The High Court on Sunday rejected four petitions against a controversial plan to build a cable car to Jerusalem’s historic Old City, shutting down the legal opposition route for opponents of the plan.
Writing on behalf of a three-judge bench, Justice Yosef Elron said the court’s job was to intervene in planning decisions only if the planning could be proved to have been defective and the planners had reached decisions based on irrelevant considerations or acted beyond their briefs.
This was not the case with the planning of the cable car, Elron wrote.
Accusing the court of a political stance, the Emek Shaveh nonprofit, which has led the fight against the cable car, said the public campaign against it was “only just beginning.”
The left-wing organization, which works to keep antiquities open to all and to stop archaeology from being exploited for political ends, has long battled the powerful, private, right-wing City of David Foundation (known as Elad in Hebrew).
Elad is dedicated to maintaining a Jewish presence in the Old City Basin, and one of its biggest projects is slated to be the construction of a visitors’ center right outside of the Old City Walls, which will include the cable car station at the Dung Gate.
Eli Ben Ari, the legal adviser to Adam Teva V’Din, another of the petitioners against the plan, said the decision to build a cable car should not have been made without a thorough survey of other ancient cities. Such a survey would have shown that no other city would have dared to build a cable car so close to ancient city walls, he said.
Ben Ari added that insufficient attention had been paid to simpler, cheaper, and better ways of reducing traffic congestion around the Old City walls — the main stated aim of the cable car.
The petitioners also included store owners in the Old City together with residents of the Palestinian Silwan neighborhood, over which the cable car will pass, and the world Karaite community.
The latter claims that running a cable car over its cemetery on the southern slopes of the Hinnom Valley is tantamount to covering it over and placing it off-limits to community members, according to Karaite religious law.
The NIS 200 million (59 million) project, approved by the government in November 2019, calls for a 1.4-kilometer (nearly a mile) track running from the First Station shopping and entertainment area in West Jerusalem over a valley mainly populated by Palestinian East Jerusalemites to the Old City’s Dung Gate, near the Western Wall and the City of David archaeological site.
The cable cars will be strung over some 15 pylons, from nine to 26 meters (30 to 85 feet) high and visible from key points overlooking the Hinnom Valley.
There will be a middle station at Mount Zion and a storage depot for cabins in the neighborhood of Abu Tor.
The project’s advocates at the Tourism Ministry and Jerusalem Municipality argue that the cable car will attract tourists and relieve congestion around the Old City walls, and is the greenest, least disruptive, and most financially feasible way to get up to 3,000 visitors per hour from West Jerusalem to the Western Wall, the most venerated site where Jews may pray.
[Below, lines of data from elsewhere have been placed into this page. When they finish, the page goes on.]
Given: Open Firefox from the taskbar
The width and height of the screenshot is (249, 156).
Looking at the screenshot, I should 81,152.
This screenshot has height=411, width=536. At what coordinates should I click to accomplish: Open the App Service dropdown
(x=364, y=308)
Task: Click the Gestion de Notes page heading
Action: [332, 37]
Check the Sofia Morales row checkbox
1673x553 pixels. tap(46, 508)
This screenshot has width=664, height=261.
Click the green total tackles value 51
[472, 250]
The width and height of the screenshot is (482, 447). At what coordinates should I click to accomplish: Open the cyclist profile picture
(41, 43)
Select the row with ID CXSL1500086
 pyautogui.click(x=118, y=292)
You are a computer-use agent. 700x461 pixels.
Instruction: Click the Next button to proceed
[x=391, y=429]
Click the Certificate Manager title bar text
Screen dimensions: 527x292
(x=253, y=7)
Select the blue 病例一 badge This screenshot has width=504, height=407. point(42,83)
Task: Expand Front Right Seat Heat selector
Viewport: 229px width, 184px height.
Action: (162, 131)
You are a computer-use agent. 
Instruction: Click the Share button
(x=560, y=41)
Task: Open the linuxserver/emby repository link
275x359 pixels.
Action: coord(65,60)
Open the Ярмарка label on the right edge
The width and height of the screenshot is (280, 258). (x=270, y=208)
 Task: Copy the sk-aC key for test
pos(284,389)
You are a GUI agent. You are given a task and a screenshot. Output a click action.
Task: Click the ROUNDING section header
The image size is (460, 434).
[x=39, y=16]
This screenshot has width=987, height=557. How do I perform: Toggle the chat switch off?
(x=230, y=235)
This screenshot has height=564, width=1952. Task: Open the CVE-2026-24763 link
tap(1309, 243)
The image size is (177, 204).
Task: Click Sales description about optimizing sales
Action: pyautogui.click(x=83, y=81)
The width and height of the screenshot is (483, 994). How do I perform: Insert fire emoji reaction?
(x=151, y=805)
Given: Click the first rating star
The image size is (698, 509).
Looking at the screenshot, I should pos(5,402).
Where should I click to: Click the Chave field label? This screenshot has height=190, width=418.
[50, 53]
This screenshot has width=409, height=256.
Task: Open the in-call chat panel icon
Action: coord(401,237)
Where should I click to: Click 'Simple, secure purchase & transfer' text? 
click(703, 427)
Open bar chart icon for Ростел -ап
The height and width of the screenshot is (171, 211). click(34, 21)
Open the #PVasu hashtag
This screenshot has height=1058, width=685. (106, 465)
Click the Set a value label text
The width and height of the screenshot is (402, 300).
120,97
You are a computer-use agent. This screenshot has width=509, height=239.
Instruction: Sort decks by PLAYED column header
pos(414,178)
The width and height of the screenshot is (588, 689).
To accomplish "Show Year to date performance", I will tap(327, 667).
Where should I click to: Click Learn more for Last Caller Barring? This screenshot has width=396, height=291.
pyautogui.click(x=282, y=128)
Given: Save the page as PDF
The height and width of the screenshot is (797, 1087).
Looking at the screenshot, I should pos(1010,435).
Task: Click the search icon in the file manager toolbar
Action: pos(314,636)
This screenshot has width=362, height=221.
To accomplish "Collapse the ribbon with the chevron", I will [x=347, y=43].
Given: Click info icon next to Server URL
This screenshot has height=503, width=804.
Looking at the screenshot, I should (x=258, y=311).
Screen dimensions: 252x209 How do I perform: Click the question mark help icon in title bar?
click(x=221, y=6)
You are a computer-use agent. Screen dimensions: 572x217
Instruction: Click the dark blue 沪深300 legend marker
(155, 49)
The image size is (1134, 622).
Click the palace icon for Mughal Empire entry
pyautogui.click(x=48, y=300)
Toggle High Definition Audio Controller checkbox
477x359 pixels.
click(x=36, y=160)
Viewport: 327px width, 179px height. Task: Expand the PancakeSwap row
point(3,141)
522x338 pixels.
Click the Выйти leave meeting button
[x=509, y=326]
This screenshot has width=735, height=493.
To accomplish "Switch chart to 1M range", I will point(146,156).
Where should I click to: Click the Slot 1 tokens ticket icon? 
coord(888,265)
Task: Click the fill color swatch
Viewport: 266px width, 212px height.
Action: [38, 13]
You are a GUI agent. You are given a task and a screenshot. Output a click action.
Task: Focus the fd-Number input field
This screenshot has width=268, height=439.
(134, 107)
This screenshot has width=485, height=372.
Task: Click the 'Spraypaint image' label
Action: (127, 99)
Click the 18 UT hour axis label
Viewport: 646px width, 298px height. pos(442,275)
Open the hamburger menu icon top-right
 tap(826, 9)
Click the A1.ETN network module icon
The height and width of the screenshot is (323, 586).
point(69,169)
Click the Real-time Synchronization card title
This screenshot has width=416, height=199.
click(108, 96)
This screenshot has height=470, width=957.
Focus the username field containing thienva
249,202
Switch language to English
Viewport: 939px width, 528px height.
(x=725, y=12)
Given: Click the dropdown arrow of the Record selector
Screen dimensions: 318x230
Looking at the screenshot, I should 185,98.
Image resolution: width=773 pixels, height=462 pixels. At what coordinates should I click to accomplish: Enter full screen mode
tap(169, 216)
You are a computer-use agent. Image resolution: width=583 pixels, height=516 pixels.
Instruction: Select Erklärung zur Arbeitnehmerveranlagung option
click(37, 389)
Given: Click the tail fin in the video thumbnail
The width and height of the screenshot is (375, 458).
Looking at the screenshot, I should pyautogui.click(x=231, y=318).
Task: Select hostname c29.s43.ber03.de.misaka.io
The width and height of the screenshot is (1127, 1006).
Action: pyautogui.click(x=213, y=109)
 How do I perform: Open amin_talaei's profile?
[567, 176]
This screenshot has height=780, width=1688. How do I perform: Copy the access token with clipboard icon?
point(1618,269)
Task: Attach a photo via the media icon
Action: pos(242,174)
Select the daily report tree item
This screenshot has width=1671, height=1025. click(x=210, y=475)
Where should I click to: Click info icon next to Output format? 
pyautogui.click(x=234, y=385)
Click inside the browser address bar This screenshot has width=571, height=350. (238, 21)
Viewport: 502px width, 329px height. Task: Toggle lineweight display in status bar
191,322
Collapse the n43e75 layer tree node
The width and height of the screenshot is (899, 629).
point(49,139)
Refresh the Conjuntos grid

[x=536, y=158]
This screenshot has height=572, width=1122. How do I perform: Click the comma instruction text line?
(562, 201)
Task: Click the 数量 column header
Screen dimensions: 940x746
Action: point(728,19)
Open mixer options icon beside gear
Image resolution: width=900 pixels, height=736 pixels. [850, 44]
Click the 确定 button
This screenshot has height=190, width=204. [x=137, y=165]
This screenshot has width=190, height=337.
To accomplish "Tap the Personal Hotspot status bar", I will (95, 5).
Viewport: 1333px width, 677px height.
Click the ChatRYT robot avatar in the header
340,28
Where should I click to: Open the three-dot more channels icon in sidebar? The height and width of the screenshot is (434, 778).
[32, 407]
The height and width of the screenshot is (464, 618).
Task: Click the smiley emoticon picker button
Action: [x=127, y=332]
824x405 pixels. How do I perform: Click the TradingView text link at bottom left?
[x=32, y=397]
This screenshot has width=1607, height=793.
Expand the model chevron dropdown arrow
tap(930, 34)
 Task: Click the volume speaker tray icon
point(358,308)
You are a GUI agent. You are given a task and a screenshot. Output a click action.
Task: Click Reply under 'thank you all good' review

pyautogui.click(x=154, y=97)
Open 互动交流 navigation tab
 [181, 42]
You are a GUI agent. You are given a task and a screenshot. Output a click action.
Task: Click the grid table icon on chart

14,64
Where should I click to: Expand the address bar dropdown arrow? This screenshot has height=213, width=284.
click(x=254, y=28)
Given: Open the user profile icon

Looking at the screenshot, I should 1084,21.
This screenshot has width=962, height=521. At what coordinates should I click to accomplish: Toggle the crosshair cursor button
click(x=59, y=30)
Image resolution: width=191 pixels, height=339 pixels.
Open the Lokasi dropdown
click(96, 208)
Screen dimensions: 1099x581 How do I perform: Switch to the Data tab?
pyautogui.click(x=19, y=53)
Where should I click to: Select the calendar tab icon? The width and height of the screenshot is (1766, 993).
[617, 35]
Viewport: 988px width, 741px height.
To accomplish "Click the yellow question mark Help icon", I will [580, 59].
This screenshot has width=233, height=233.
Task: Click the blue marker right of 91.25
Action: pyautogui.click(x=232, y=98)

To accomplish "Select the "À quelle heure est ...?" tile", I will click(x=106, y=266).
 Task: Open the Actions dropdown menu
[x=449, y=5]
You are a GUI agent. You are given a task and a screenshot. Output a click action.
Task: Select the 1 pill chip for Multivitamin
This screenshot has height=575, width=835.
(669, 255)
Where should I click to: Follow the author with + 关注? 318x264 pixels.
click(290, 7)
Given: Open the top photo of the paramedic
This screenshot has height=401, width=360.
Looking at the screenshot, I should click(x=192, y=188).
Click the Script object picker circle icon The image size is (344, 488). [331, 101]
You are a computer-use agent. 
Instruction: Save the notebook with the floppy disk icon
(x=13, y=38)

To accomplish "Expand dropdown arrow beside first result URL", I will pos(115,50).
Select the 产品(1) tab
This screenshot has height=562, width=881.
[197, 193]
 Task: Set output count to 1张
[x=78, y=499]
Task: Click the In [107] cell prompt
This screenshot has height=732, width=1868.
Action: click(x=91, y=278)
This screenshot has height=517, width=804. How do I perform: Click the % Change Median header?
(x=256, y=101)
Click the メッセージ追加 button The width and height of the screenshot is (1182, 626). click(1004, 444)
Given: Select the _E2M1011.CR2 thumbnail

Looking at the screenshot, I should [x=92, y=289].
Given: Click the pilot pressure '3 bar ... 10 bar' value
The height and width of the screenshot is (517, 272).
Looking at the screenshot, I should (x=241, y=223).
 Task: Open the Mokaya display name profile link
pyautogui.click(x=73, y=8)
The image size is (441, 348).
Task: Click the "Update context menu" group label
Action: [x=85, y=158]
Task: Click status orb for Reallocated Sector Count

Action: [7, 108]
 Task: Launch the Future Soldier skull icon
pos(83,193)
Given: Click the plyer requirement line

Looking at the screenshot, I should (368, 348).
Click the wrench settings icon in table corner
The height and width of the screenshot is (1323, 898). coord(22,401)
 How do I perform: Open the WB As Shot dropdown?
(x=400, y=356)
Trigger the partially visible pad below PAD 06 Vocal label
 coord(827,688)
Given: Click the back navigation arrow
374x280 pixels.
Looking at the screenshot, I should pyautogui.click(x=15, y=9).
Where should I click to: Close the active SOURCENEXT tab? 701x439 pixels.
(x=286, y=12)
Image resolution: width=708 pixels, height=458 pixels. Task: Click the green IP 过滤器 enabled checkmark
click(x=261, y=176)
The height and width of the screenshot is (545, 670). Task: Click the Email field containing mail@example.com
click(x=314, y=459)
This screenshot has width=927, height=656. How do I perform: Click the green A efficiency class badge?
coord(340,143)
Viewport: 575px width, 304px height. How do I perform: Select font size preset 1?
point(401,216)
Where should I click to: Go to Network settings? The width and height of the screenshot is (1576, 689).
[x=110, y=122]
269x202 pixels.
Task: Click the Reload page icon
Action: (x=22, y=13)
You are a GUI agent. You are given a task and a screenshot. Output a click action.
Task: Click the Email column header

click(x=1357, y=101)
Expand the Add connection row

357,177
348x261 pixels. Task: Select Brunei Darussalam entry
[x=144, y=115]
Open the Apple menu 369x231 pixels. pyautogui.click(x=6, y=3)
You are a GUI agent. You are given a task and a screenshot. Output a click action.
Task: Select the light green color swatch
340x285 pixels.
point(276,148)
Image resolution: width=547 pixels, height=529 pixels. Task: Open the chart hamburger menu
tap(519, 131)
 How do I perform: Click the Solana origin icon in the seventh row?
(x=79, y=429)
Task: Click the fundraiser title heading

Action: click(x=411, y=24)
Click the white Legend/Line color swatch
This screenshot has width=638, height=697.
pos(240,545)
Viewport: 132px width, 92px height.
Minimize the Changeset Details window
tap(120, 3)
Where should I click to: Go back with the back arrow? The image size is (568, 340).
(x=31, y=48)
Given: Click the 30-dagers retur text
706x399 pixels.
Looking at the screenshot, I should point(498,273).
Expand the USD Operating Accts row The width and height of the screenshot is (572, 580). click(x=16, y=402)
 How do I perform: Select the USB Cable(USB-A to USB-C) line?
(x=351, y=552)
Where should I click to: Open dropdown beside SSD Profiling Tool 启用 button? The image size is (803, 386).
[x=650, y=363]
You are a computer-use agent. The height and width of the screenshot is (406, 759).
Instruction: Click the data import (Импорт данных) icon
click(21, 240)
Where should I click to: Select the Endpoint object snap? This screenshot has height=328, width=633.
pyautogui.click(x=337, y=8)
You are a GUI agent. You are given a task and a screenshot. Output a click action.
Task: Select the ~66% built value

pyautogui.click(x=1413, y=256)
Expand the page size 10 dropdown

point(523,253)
Its many opponents, however, say that the plan is obtrusive and culturally and politically irresponsible and that rather than solving the traffic problem, it will simply shift it to the area of the First Station.
Pulling the rug out from beneath the petitioners, Elron wrote that no defect had been found in the Tourism Ministry’s decision to refer the project to the National Infrastructure Committee, that this committee had been provided with sufficient facts, that the project met the definition both of a tourism and a transportation project, and that the Transportation Ministry had been sufficiently involved in the decisions.
The Tourism Ministry’s view that this was a real tourist attraction was sufficient, Elron said, adding: “It should be borne in mind that the court does not replace the discretion of the minister with its own discretion, but [only asks] whether the discretion deviates from the bounds of reasonableness.”
Elron and the other two justices, Alex Stein and Anat Baron, also found, contrary to the petitioners, that an adequate analysis of alternatives had been carried out.
In his ruling, Elron took no issue with a highly criticized traffic plan whose conclusions supported a cable car as being easier and quicker to implement than a light-rail alternative. He did not relate in any detail to the objections of the residents of Silwan and the store owners of the Old City.
On the Karaite community’s claims, Elron found no justification to intervene, noting that talks between the former and the Jerusalem Development Company had broken down, and called for them to be resumed.
The Jerusalem Development Company had offered both to move the cable car lines away from the active part of the cemetery, and to relocate affected graves at its expense, Elron wrote.
It was important to balance the interest of protecting the honor of the dead with the public interest inherent in realizing the plan, Elron wrote, concluding that with no “practical possibility” of moving the line even further than offered, and with no damage expected to the graves themselves, the balance struck by the government and the National Infrastructure Committee was “proper and proportionate.”
Elron said the petitioners’ central claim that a cable car was inappropriate to the landscape and environment around the Old City was understandable.
“This is a complex issue,” he wrote, “requiring a delicate balance between a wide range of considerations.”
But it was clear that any solution to the problem — from adding more shuttle buses to doing nothing at all — would exact some kind of price. There was “no perfect solution,” and the planning authorities, aware of the difficulties, had still decided to approve the cable car, he found.